LEARN Model Handout

Open Handout




  1. Define culture and cultural competence
  2. Learn how to effectively collaborate and care for patients whose cultural experiences and beliefs differ from those of “mainstream” US medical culture
  3. Identify laws and standards related to caring for limited-English proficient patients
  4. Learn different methods of effective communication and interaction
  5. Learn and demonstrate how to effectively communicate with patients through interpreters

Models of Effective Cross-Cultural Communication and Negotiation

There are many mnemonics that can be used for clinical interviewing and communication beyond the standard SOAP format you’ve learned. These models each provide an easily remembered framework for a patient encounter and can help you to improve your skills in cross-cultural, patient-centered care. You may have heard of some of these models: LEARN, ETHNIC(S), BELIEF, BATHE, ESFT, etc. For this assignment, you will practice using the modified LEARN model to help you elicit your patient’s history:


  • Identify and greet family or friends of the patient
  • Ideally, provide an interpreter when interacting with limited-English proficiency (Note: we recognize that not all sites have interpreters available)
  • Start with open-ended questions and avoid interruption for the first 30 seconds that a patient speaks, e.g.:
    • Could you please tell me your reason for the visit today?
    • How can I help you today?
  • Listen with sympathy & understanding to the patient’s perception of the problem

E = Elicit

  • Elicit the patient’s health beliefs as they relate to the reason for the visit as well as his/her health behaviors. The following questions may help in the process:
    • What do you think has caused your problem/illness?
    • Why do you think it started when it did?
    • What do you think your sickness does to you?
    • How severe is your sickness? Will it have a long or short course?
    • What kind of treatment do you think you should receive?
    • What are the most important results you hope to receive from this treatment?
    • What are the chief problems your sickness has caused for you?
    • What do you fear most about your sickness?
    • How can I be of most help to you?

(These questions are adapted from the work of Arthur Kleinman.
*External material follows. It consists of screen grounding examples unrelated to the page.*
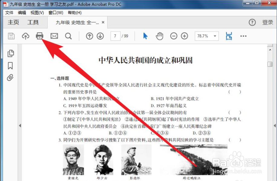This screenshot has height=181, width=277.
Task: Open the page thumbnails panel
Action: 11,53
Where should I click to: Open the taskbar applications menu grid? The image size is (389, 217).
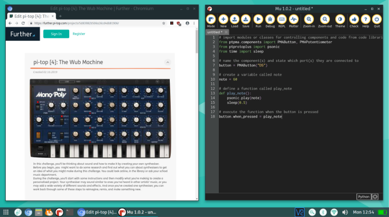coord(6,212)
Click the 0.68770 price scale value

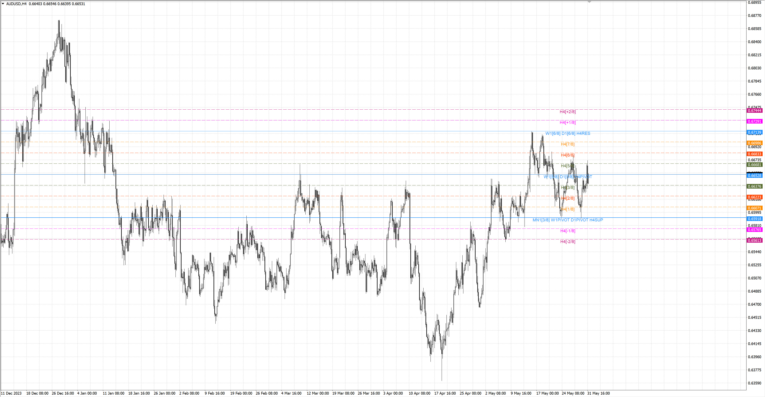(x=754, y=15)
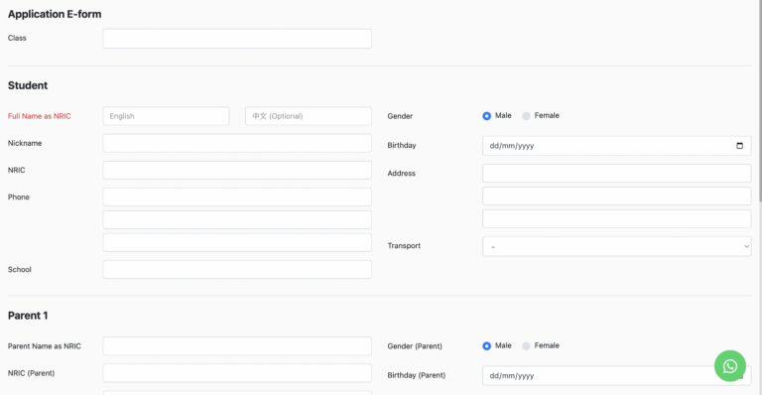
Task: Focus the Class input field
Action: tap(237, 39)
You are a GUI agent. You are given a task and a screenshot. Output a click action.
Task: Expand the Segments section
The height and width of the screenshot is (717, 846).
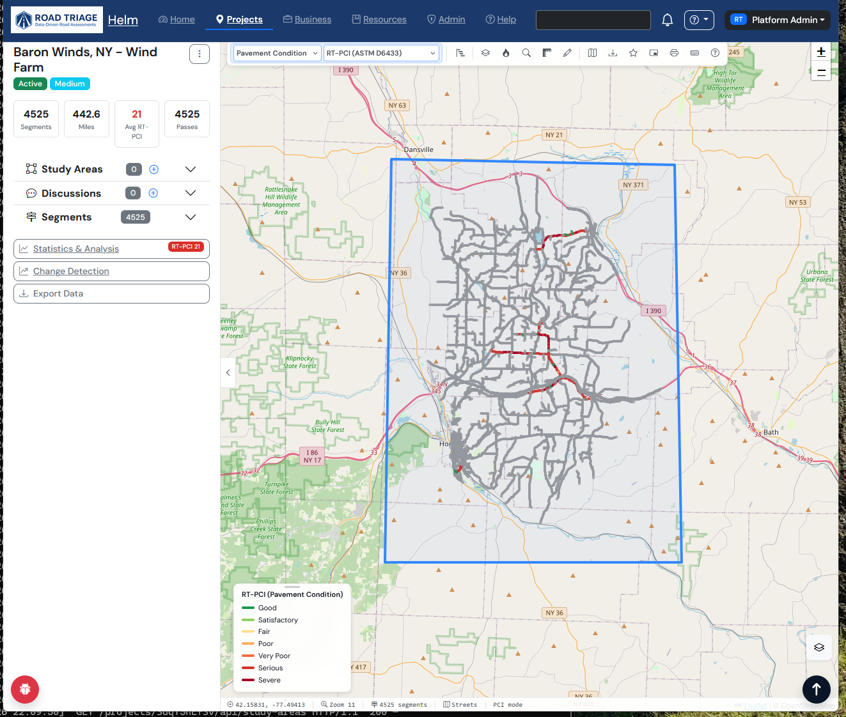click(190, 217)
See the attached paper, Culture, Illness, and Care. Clinical Lessons from Anthropologic and Cross-Cultural Research. It is a worthwhile read.)

A = Assess

  • Assess potential attributes and problems in a person’s life that may have an impact on his/her health and health behaviors. Medicine in this country may be totally foreign to someone. Also, in some cultures, families make decisions together as a unit, or individuals may turn to an elder for health advice. Lastly, people may be too shy to discuss their needs out of respect for the physician. Here are some examples of questions you can ask (we provide some of these in the assignment):
    • I’d like to get to know you more today. Could you tell me about yourself? With whom you live? Where you work?
    • What brought you here to this country? How does medical care differ here?
    • Do you have family and friends who help you with decisions or who give you advice?
    • Do you have coverage for your medications?
    • Are there times that are bad for you for appointments? Is transportation a problem for you?
    • Do you have any trouble reading medicine bottles or appointment cards?

R = Recommend

  • Recommend a plan of action with an explanation of your rationale using language that the patient is able to understand. Physicians underestimate the amount of information that patients want and often provide the information using medical jargon that is unintelligible to the patient. Patients often are too embarrassed to admit this. You can check how well you taught the patient, by using the following questions:
    • To make sure that we understand one another, can you tell me what it is that I just told you?
    • Is there any part that you don’t understand?

N = Negotiate

  • Negotiate a plan of action with your patient after you have made your recommendations. You can use these questions:
    • Now that we understand each other, let’s come up with a plan that works for you.
    • What do you think should be the next steps?

(Adapted from: Cultural Competency in Medical Education: A Guidebook for Schools. Published by HRSA,September 2004.)